[Exercise prompt] Return, word for word, the lines of the listing below from the one with "Кожа (302, 2345)" through the one with "汽车世界 (163, 2515)", and no other lines.

-------- Exercise data --------

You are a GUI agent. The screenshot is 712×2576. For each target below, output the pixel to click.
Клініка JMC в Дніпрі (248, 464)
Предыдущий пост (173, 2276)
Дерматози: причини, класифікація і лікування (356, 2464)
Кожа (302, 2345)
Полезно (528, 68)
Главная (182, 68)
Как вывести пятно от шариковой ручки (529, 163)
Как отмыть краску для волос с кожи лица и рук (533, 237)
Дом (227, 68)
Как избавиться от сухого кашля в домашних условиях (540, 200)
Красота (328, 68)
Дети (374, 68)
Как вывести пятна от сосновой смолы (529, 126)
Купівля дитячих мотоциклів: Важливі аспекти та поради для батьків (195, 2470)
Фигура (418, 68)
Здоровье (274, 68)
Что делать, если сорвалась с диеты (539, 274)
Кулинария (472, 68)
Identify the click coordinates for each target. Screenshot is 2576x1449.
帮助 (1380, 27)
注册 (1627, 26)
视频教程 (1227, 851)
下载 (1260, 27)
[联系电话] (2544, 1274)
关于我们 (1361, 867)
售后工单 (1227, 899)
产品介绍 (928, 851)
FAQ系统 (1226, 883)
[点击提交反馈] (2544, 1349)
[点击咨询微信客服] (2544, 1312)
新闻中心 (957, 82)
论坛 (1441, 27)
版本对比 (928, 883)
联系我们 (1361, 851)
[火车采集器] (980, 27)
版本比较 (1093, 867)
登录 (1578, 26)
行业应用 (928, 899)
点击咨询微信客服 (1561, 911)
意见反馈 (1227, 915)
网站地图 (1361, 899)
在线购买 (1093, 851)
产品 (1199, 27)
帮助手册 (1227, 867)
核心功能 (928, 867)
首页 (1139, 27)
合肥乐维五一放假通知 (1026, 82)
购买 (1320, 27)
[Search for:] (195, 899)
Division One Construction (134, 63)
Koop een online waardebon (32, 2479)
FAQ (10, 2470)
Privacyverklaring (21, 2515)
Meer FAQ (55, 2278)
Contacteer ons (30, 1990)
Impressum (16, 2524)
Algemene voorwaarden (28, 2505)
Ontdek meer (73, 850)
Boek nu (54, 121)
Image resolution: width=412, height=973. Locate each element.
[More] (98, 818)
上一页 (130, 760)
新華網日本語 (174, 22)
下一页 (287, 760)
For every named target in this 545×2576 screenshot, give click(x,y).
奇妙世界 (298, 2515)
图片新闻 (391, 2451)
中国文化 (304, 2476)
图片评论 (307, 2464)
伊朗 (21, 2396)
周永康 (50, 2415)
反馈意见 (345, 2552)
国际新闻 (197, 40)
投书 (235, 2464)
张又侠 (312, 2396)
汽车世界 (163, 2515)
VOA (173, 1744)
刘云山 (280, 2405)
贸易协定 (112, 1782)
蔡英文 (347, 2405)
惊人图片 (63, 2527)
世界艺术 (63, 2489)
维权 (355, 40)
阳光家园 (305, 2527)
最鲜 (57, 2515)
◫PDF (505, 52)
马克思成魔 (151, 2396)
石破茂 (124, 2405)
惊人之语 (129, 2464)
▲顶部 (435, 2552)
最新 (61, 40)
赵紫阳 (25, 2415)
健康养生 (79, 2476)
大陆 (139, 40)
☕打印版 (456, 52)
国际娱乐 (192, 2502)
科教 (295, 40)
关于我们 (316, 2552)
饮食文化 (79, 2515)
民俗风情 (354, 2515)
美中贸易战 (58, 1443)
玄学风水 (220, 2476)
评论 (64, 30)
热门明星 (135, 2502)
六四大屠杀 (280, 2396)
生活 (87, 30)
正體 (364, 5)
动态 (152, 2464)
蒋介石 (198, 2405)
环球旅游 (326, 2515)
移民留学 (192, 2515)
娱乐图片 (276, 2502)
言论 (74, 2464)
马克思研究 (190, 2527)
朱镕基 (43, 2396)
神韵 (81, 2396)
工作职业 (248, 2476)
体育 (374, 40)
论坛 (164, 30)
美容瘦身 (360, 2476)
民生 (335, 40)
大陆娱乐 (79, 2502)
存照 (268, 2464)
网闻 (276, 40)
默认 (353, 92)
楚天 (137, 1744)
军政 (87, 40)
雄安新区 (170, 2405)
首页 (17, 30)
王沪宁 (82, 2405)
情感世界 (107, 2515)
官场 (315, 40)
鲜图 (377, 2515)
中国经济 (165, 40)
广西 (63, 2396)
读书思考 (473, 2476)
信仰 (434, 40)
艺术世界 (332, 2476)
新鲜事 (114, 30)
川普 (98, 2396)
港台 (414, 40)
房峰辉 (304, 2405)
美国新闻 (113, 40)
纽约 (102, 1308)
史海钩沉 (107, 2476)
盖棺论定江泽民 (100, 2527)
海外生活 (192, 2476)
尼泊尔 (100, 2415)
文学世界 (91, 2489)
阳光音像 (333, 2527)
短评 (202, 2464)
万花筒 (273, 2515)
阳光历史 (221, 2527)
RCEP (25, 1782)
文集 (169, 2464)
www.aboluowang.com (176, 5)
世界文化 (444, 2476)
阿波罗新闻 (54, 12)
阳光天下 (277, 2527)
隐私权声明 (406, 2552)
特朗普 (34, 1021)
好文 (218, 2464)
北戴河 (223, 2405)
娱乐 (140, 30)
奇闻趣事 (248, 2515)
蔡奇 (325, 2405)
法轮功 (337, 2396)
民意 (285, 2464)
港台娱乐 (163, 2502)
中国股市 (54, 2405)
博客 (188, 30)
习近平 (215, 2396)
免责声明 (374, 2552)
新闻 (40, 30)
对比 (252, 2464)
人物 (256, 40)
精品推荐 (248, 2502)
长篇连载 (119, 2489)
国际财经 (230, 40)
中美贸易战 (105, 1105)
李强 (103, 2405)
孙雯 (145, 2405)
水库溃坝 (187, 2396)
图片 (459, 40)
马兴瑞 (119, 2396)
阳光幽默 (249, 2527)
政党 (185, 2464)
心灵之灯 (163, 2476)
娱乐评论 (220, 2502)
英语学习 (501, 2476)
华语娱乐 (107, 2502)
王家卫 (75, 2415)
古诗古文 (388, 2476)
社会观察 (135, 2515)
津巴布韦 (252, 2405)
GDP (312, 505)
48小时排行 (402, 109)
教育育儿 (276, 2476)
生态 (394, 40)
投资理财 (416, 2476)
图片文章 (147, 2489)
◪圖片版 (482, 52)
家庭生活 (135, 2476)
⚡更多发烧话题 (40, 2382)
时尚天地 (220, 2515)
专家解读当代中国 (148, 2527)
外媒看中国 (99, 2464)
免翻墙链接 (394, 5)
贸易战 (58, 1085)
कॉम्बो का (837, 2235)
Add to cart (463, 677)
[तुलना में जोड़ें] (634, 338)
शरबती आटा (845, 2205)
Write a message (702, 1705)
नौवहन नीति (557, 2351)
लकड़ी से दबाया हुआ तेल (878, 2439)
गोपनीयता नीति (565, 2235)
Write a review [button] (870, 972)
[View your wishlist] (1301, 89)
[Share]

--------

[Problem solution]
Кожа (302, 2345)
Полезно (528, 68)
Главная (182, 68)
Как вывести пятно от шариковой ручки (529, 163)
Как отмыть краску для волос с кожи лица и рук (533, 237)
Дом (227, 68)
Как избавиться от сухого кашля в домашних условиях (540, 200)
Красота (328, 68)
Дети (374, 68)
Как вывести пятна от сосновой смолы (529, 126)
Купівля дитячих мотоциклів: Важливі аспекти та поради для батьків (195, 2470)
Фигура (418, 68)
Здоровье (274, 68)
Что делать, если сорвалась с диеты (539, 274)
Кулинария (472, 68)
Identify the click coordinates for each target. Screenshot is 2576x1449.
帮助 (1380, 27)
注册 (1627, 26)
视频教程 (1227, 851)
下载 (1260, 27)
[联系电话] (2544, 1274)
关于我们 (1361, 867)
售后工单 (1227, 899)
产品介绍 (928, 851)
FAQ系统 (1226, 883)
[点击提交反馈] (2544, 1349)
[点击咨询微信客服] (2544, 1312)
新闻中心 (957, 82)
论坛 (1441, 27)
版本对比 (928, 883)
联系我们 (1361, 851)
[火车采集器] (980, 27)
版本比较 (1093, 867)
登录 (1578, 26)
行业应用 (928, 899)
点击咨询微信客服 (1561, 911)
意见反馈 (1227, 915)
网站地图 (1361, 899)
在线购买 (1093, 851)
产品 (1199, 27)
帮助手册 (1227, 867)
核心功能 (928, 867)
首页 (1139, 27)
合肥乐维五一放假通知 (1026, 82)
购买 (1320, 27)
[Search for:] (195, 899)
Division One Construction (134, 63)
Koop een online waardebon (32, 2479)
FAQ (10, 2470)
Privacyverklaring (21, 2515)
Meer FAQ (55, 2278)
Contacteer ons (30, 1990)
Impressum (16, 2524)
Algemene voorwaarden (28, 2505)
Ontdek meer (73, 850)
Boek nu (54, 121)
Image resolution: width=412, height=973. Locate each element.
[More] (98, 818)
上一页 (130, 760)
新華網日本語 (174, 22)
下一页 (287, 760)
For every named target in this 545×2576 screenshot, give click(x,y).
奇妙世界 (298, 2515)
图片新闻 (391, 2451)
中国文化 (304, 2476)
图片评论 (307, 2464)
伊朗 (21, 2396)
周永康 (50, 2415)
反馈意见 (345, 2552)
国际新闻 (197, 40)
投书 (235, 2464)
张又侠 (312, 2396)
汽车世界 (163, 2515)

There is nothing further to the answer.